** Opening RECORDS SHOWN block **

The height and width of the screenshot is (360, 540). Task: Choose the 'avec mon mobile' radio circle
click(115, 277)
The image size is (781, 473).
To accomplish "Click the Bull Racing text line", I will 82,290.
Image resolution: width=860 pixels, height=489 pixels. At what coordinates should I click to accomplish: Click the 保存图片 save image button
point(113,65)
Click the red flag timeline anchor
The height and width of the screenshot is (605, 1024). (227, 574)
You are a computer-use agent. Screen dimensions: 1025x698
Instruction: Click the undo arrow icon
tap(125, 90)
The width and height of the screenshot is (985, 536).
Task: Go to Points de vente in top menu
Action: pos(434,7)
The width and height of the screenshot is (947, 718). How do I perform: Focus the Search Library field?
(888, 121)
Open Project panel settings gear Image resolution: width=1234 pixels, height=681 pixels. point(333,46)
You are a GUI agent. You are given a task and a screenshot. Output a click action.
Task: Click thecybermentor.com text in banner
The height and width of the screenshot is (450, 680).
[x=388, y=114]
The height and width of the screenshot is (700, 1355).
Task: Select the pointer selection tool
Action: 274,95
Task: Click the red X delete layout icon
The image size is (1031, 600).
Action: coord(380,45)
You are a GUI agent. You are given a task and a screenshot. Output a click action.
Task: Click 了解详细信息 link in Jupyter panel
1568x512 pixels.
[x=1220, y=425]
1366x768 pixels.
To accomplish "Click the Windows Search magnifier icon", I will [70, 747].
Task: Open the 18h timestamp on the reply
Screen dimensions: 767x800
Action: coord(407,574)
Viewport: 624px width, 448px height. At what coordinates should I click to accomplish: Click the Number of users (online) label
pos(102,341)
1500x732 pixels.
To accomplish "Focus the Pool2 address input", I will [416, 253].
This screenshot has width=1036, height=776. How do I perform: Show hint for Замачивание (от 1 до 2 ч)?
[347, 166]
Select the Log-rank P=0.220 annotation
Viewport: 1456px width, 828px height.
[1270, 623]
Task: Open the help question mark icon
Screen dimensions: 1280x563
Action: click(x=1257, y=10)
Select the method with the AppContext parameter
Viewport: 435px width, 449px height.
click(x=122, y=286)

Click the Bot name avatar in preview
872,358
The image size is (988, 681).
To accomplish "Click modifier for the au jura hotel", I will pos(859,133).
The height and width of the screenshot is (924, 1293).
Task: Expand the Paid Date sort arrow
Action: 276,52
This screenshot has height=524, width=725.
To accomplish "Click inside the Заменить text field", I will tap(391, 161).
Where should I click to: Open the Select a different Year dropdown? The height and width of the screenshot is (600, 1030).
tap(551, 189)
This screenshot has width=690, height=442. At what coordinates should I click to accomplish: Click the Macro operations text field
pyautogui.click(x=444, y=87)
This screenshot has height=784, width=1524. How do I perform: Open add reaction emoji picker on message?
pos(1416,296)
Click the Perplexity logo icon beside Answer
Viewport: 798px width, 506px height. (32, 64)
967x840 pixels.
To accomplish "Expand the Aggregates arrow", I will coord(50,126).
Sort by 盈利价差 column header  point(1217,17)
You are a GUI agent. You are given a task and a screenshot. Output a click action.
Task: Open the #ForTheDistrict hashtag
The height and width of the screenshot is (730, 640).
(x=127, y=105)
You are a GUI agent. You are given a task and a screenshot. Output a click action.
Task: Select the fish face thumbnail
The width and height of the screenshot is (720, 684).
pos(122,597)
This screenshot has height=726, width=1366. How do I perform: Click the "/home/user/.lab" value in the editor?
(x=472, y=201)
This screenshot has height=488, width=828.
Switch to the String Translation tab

** Closing RECORDS SHOWN block **

_BRIEF_
Look above for the line containing "This screenshot has height=524, width=725.". Output from there through the line containing "Sort by 盈利价差", exactly and inclusively.

_REPLY_
This screenshot has height=524, width=725.
To accomplish "Click inside the Заменить text field", I will tap(391, 161).
Where should I click to: Open the Select a different Year dropdown? The height and width of the screenshot is (600, 1030).
tap(551, 189)
This screenshot has width=690, height=442. At what coordinates should I click to accomplish: Click the Macro operations text field
pyautogui.click(x=444, y=87)
This screenshot has height=784, width=1524. How do I perform: Open add reaction emoji picker on message?
pos(1416,296)
Click the Perplexity logo icon beside Answer
Viewport: 798px width, 506px height. (32, 64)
967x840 pixels.
To accomplish "Expand the Aggregates arrow", I will coord(50,126).
Sort by 盈利价差 column header  point(1217,17)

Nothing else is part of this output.